2Contre les idées reçues, Federico Tarragoni entend réaliser une archéologie de ce concept politique, qui incarne, bien au-delà du simple appel au peuple, une véritable « tradition politique spécifique », « radicale, contestataire et plébéienne » (p. 14-15). Pour défendre cette thèse, le sociologue procède d’abord à une déconstruction en bonne et due forme de ce qu’il nomme la « populologie », soit la science politique spécialisée dans la dénonciation d’une « menace populiste » (p. 58). Ces analyses, qui mettent l’accent sur le supposé caractère anti-démocratique du populisme, opèrent à partir d’une définition confuse du terme, mot fourre-tout incarnant tantôt la démagogie, tantôt le nationalisme – voire le fascisme –, sans qu’il puisse, pour autant, être possible de distinguer clairement ce qui sépare ces concepts. Contre ces approches entretenant un véritable flou sémantique sur l’objet populiste, qui ferait des peuples revendiqués par le fascisme, les nationalismes et les mouvements démocratiques contemporains des sortes d’équivalents, l’auteur invite plutôt à suivre Gaston Bachelard, pour qui « deux concepts peuvent être complémentaires, mais jamais synonymes » (p. 72).
Une généalogie du populisme
- 1 Pierre-André Taguieff (2007), L’Illusion populiste, Paris, Flammarion, p. 9.
- 2 Clin d’œil à Max Weber, qui traverse l’ouvrage.
- 3 Federico Tarragoni reprend ici la thèse connue de l’historien israélien Zeev Sternhell, qui voit da (...)
3Puisant dans la méthode idéal-typique wébérienne, Federico Tarragoni se lance ensuite dans la reconstruction du concept de populisme (Chapitres 3, 4 et 5).
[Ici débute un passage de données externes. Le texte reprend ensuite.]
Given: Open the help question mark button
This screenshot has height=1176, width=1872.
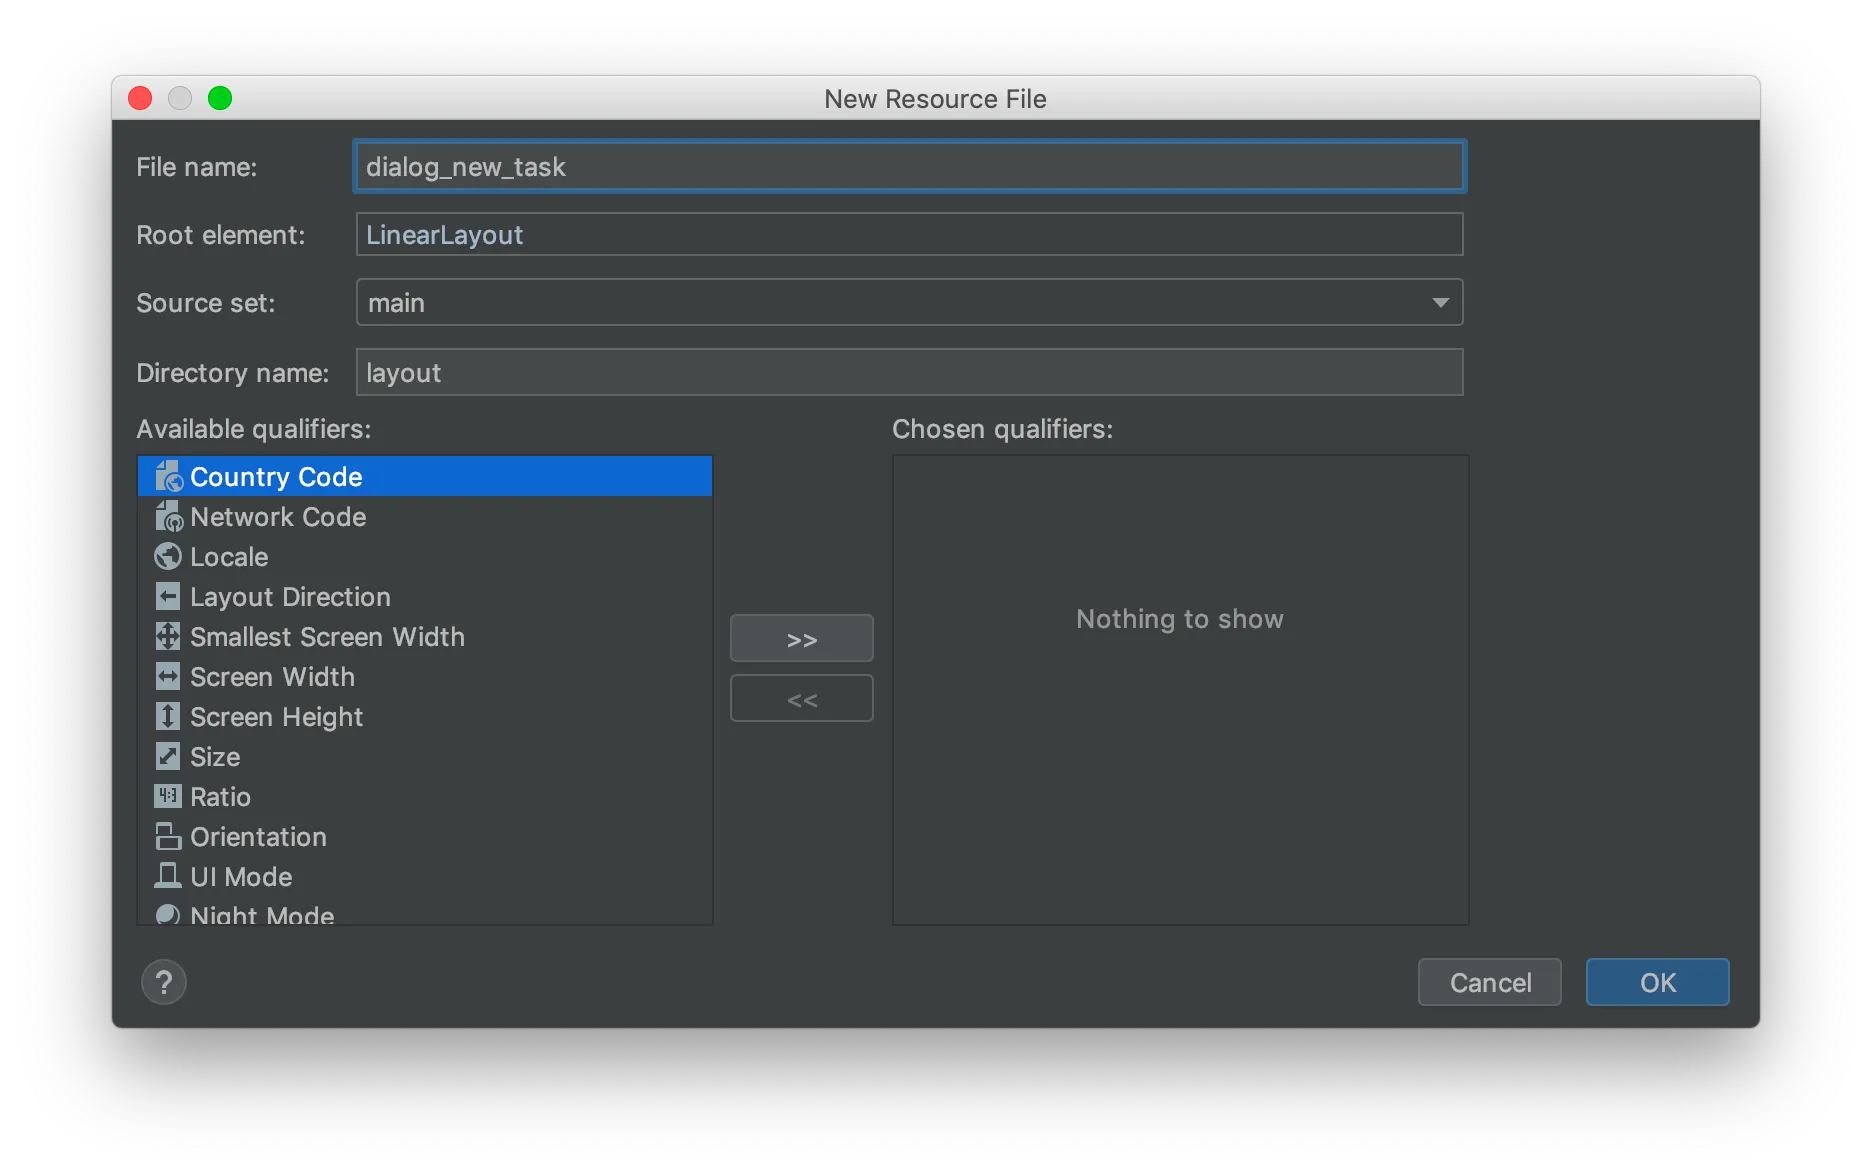Looking at the screenshot, I should point(164,983).
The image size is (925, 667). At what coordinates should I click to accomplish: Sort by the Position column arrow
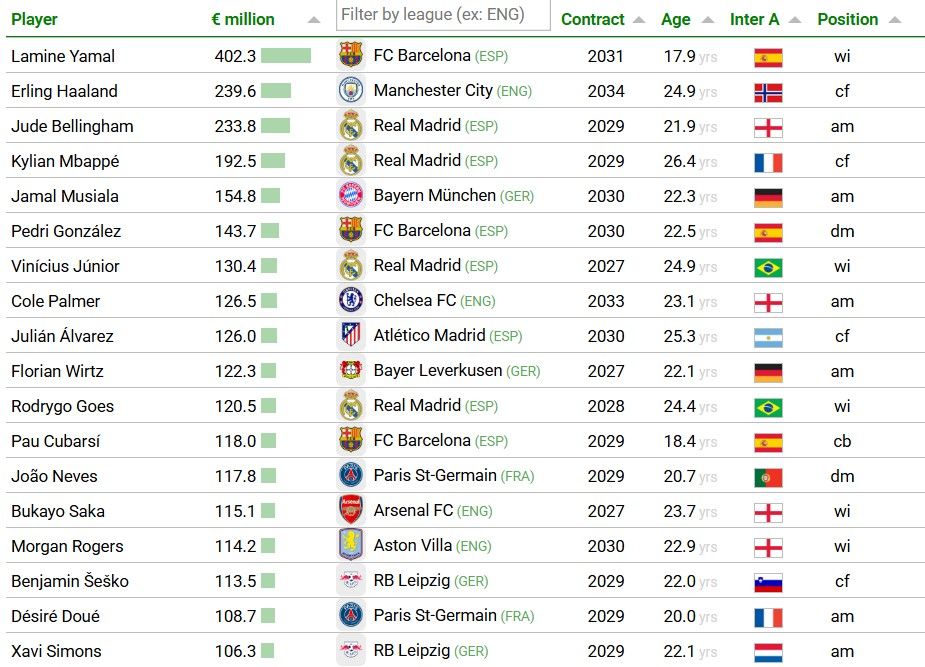895,20

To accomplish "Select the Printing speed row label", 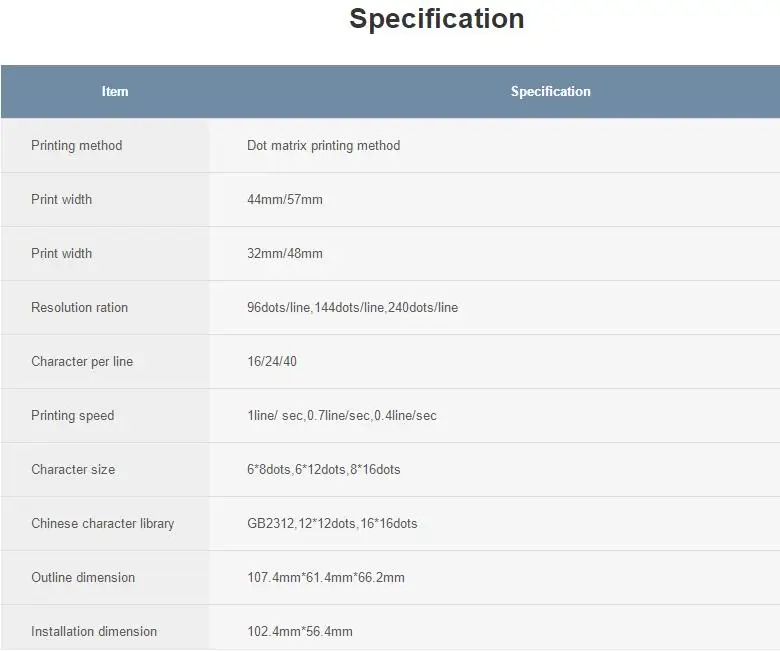I will point(72,416).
À rebours de l’analyse de Pierre-André Taguieff, pour qui le populisme ne serait qu’un style1, le sociologue soutient qu’il s’agit bien d’une idéologie, dont il faut retracer la généalogie. Renvoyant à ses origines russes et américaines, Federico Tarragoni voit d’abord dans le mouvement socialiste agraire Narodnichestvo (1848-1890) la « matrice » du populisme, duquel se dégage un véritable esprit. C’est celui de « l’éthique démocratique2 », qui ressort également de l’expérience étatsunienne du People’s Party (1877-1896) et des premiers « populismes latino-américains (1930-1960) » (p. 157), les deux autres piliers du populisme des origines. Contrairement au mouvement boulangiste français qui, pour l’auteur, s’apparente plutôt à un « proto-fascisme » (p. 205-209)3, le populisme des origines se caractérise par son radicalisme démocratique et son « idéologie minimaliste » (p. 211), ouvrant la voie, dans sa structuration discursive, à une articulation élargie de demandes sociales hétérogènes. C’est cette dimension qui spécifie la logique démocratique du populisme, se manifestant effectivement dans l’hétérogénéité des revendications traversant ces expériences historiques : des questions de la condition féminine et de la « démocratisation de l’éducation et de la culture » chez les Narodniki à la mise en avant des droits civiques pour les minorités au sein du People’s Party, l’idéologie populiste s’exprime, dès ses premiers balbutiements, par son caractère pluriel (p. 212).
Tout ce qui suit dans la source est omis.